[Stored items]
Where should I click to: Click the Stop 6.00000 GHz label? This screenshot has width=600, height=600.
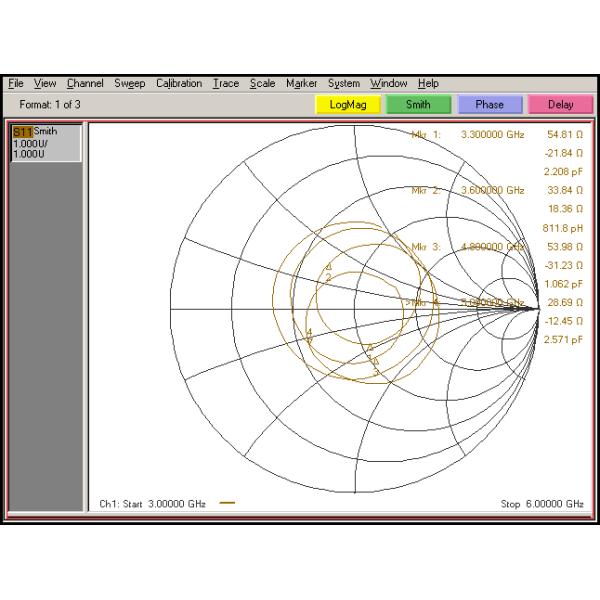[541, 504]
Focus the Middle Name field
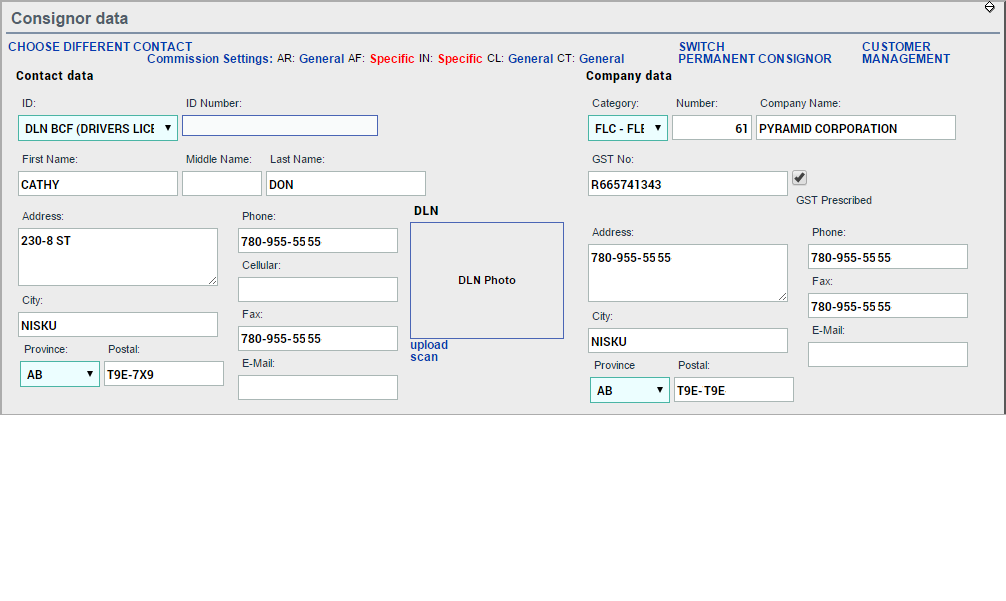Image resolution: width=1006 pixels, height=601 pixels. 222,184
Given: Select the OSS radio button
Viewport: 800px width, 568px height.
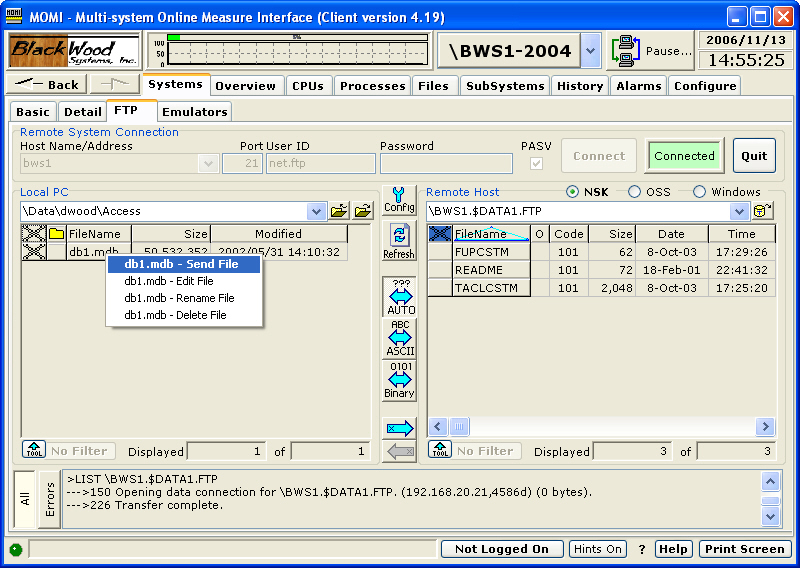Looking at the screenshot, I should click(x=634, y=192).
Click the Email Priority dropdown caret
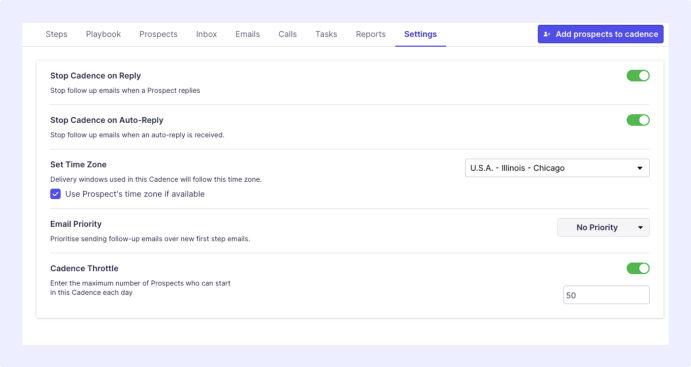Image resolution: width=691 pixels, height=367 pixels. 640,227
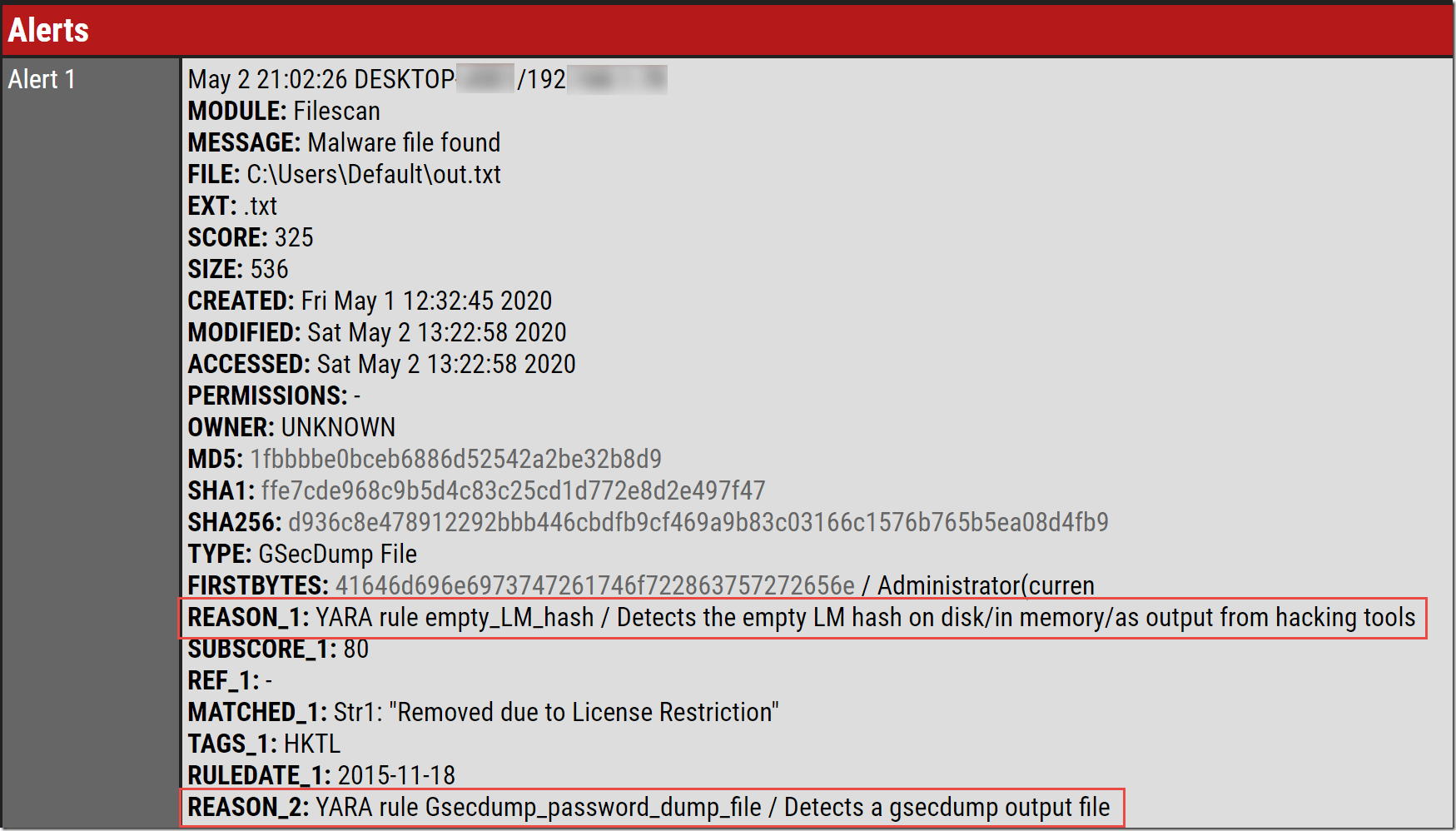Click the REASON_1 empty_LM_hash rule line

click(801, 617)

● **Instructions to follow**
Return all the data above as written, leaving out only the pictures.

● **Answer section**
Where should I click to: Click the Stop 6.00000 GHz label? This screenshot has width=600, height=600.
[541, 504]
Focus the Middle Name field
Image resolution: width=1006 pixels, height=601 pixels. 222,184
Given: Select the OSS radio button
Viewport: 800px width, 568px height.
Looking at the screenshot, I should click(x=634, y=192).
Click the Email Priority dropdown caret
Image resolution: width=691 pixels, height=367 pixels. 640,227
Click the REASON_1 empty_LM_hash rule line

click(801, 617)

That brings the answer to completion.